Please return only the lines between the line with "How do I perform: Toggle" and the final line of the entries, both included, and exclude pictures.

> _Provided data_
--------------------------------

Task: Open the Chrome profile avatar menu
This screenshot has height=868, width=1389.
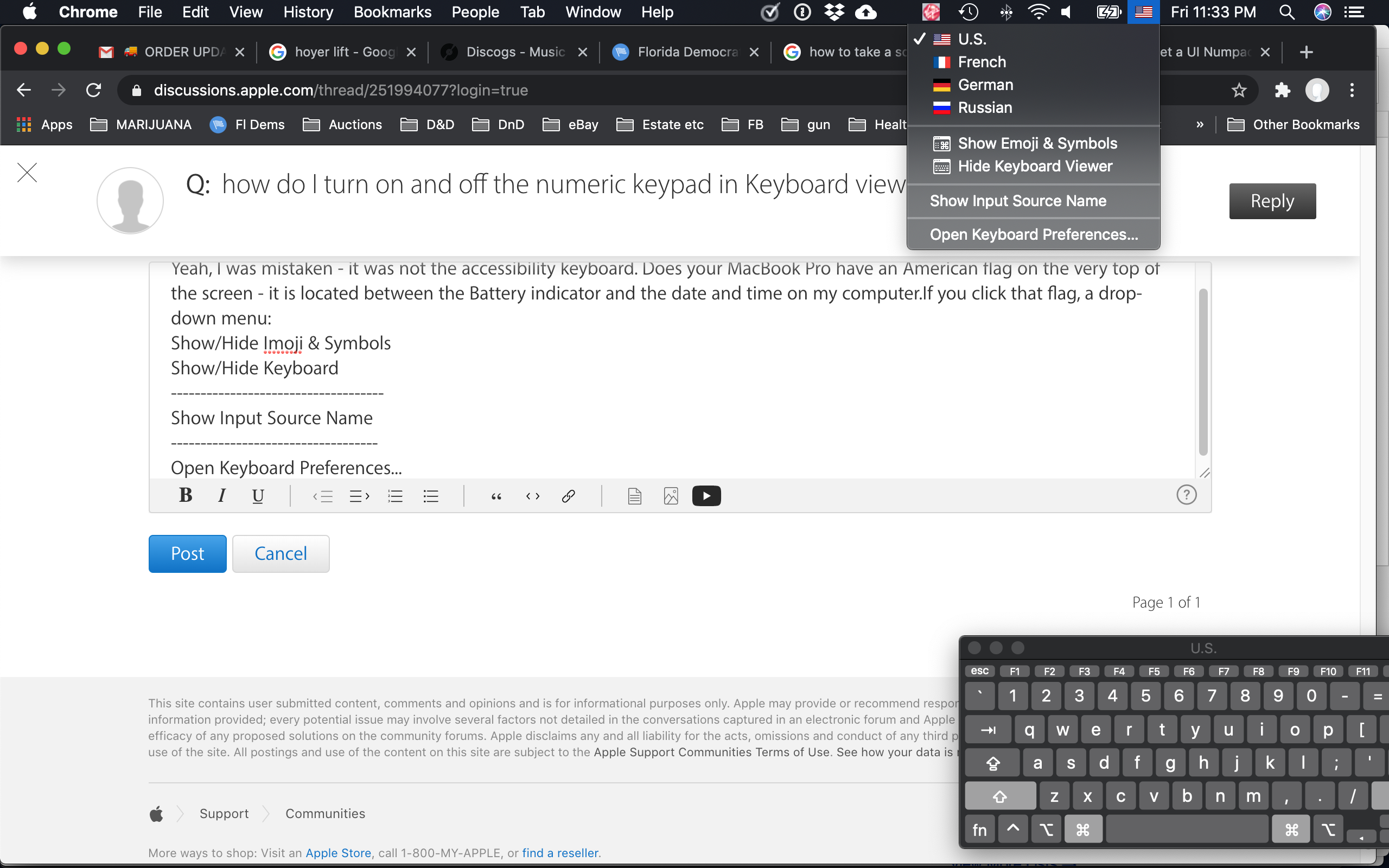Action: click(x=1317, y=90)
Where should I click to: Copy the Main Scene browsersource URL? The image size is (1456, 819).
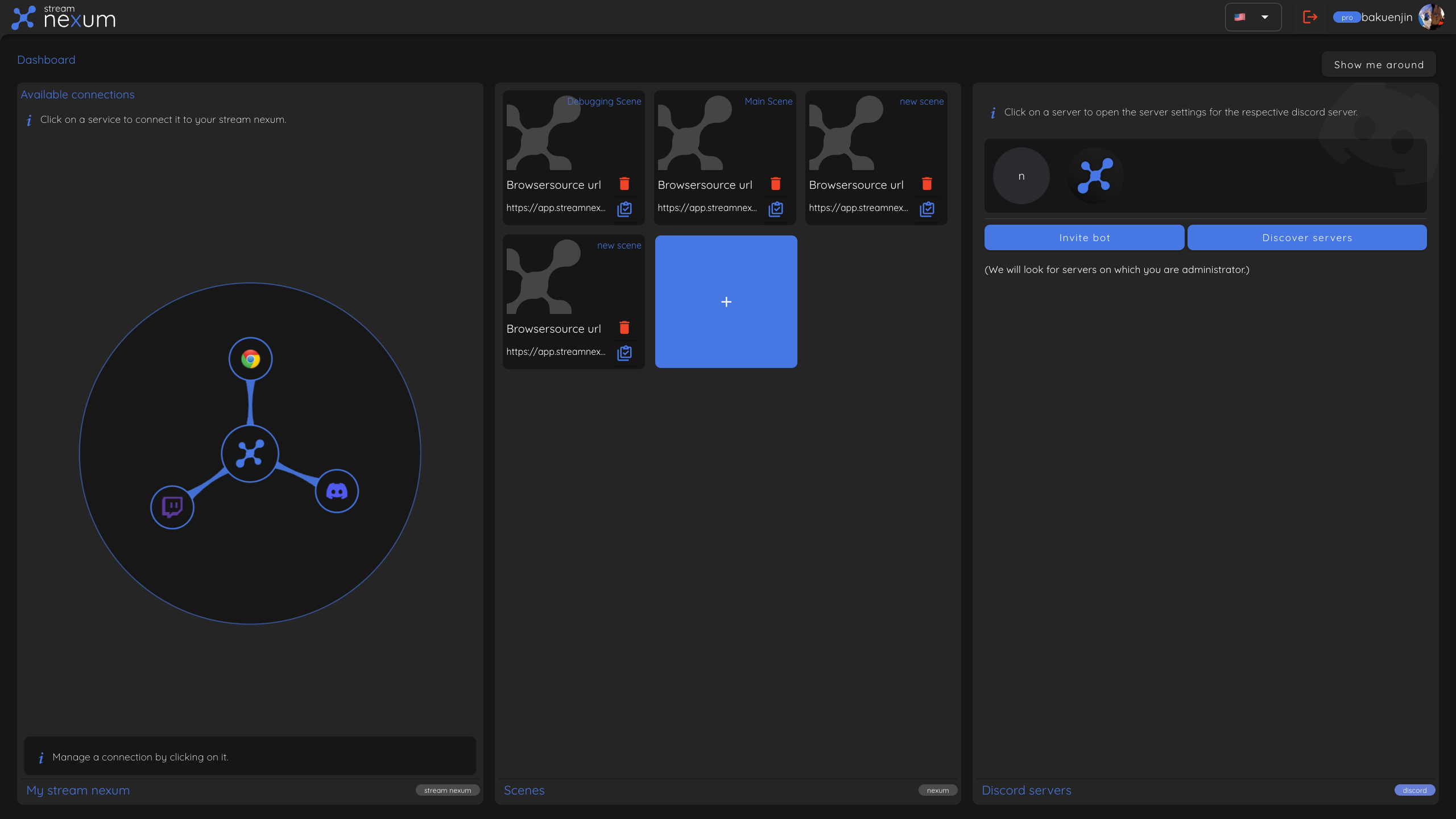tap(776, 209)
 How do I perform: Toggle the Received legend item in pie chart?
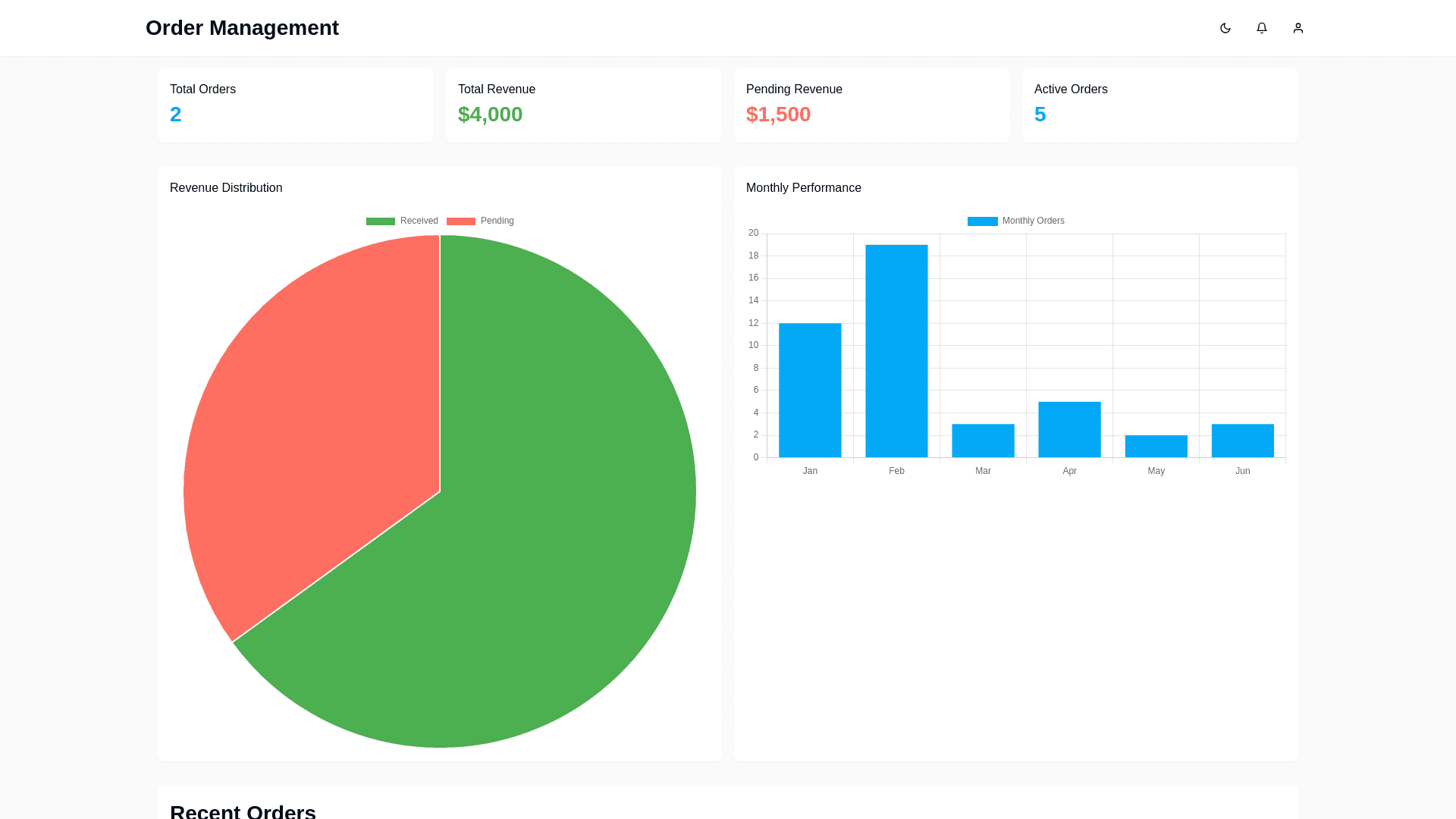coord(402,221)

--------------------------------

> _Output of the exercise_
 How do I perform: Toggle the Received legend item in pie chart?
coord(402,221)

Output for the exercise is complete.